Even more than Russia’s domestic market, Europe was by far Russia’s biggest customer before its invasion of Ukraine in February of last year. However, because the majority of Russia’s oil imports from Europe were prohibited last year, Russia has been forced to sell more of its oil to countries like China and India, as reported by NPR.
However, Russia is in a pickle. It cannot pipe its oil to those locations the way it did for Europe, and its own fleet of tankers cannot transport all of it. More ships are required. However, limitations were also put in place by the US and its allies to stop tankers and transportation companies from moving Russian oil unless it was sold for at least $60 per barrel.
The price of Urals, the national oil of Russia, is currently below that markup. However, that can alter. Therefore, in order to transport its crude to other regions in Asia or elsewhere, Russia would have to rely on a fleet of tankers that were ready to circumvent the sanctions. In the oil sector, it is referred to as a “shadow fleet.”
The shadow fleet is made up of 200 to 300 ships, according to Erik Broekhuizen, an analyst at Poten & Partners, a brokerage and consultancy company that specialises in energy and maritime transportation.
Transporting Russian Crude only
Many of those ships have just been purchased in preparation for this EU prohibition, he claims. These ships were built specifically to transport Russian crude in case their normal owners couldn’t do it legally.
According to Broekhuizen, Iran and Venezuela have long employed shadow fleets to get around Western oil restrictions.
He claims that the Russians are simply replicating what the Iranians and Venezuelans did by adopting a leaf from the same book. The primary distinction is that Russia is the biggest oil exporter in the world.

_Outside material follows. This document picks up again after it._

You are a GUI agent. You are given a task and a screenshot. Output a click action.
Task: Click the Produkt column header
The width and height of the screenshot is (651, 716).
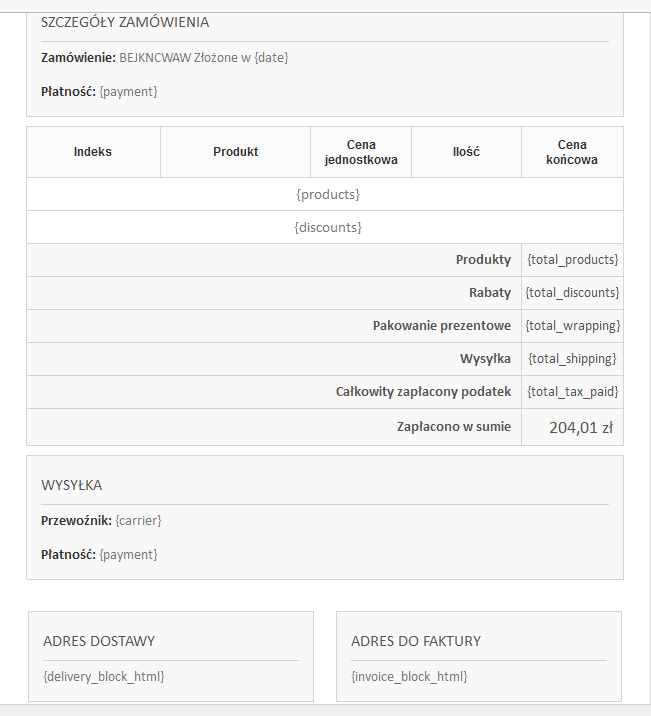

According to Basil Karatzas, CEO of New York-based Karatzas Marine Advisors, a maritime financial consultancy company, the majority of ships in the shadow fleets are owned by offshore firms in nations with more permissive shipping regulations, like Panama, Liberia, and the Marshall Islands.
“A spacecraft has the ability to rename itself. While in motion, its ownership could change “He claims. So, even though a ship has a particular name when it enters a port, by the time it arrives at [another] port, it can be the same ship with a different name and a different owner.”
Enforcement is challenging
Or they could covertly transport oil from ship to ship in the middle of the ocean.
According to him, the owners of the shadow fleet tankers have little contact with the banks or governments of the US or the EU, so they have little need to worry about facing sanctions. Enforcement is challenging. According to Karatzas, the owners of the tankers in the shadow fleet stand to gain from the risk-reward ratio.
“If you can make $10 or $20 spread per barrel. The ship can carry a million barrels of oil, and each voyage can bring in $5 million to $10 million in profit “He claims. “You can see the economics of that if you could do it five times a year.”
Increased payload value
According to Karatzas, shadow fleet tankers typically have a shoddy build. But because of the payload, they have increased in value since the commencement of the Ukraine War.
He adds that boats can easily double in price: “In February 2022, a 20-year-old vessel was more or less valued at close to scrapping.” “These ships are now worth $40 million annually. Putin presented the shipowners with a lovely gift.”
Because Russian oil is currently selling for less than the price cap set by Western nations, according to Craig Kennedy of the Davis Center for Russian Eurasian Studies at Harvard, it is currently permissible for any ship to deliver Russian oil. But tankers may have to reconsider if the price increases above $60 per barrel.
“The Greek tankers then respond, “Hold on a second, your loads are at $70.” I can’t handle it. Additionally, unexpectedly, no ships from Russia arrive “He claims. Around 70% of the crude oil in the world is transported by Greek tankers.
Despite having a substantial fleet, less than 20% of Russia’s seaborne crude oil exports can be carried, according to Kennedy.
“The shadow fleet boats and the Russians will remain. However, the issue is that they are insufficient to completely maintain Russian exports “He claims. “As a result, the Kremlin will need to make a difficult choice. Does it decrease prices or production?”
However, with such a rich industry and a slim possibility of being caught, perhaps more tankers could be persuaded to join the shadow fleet.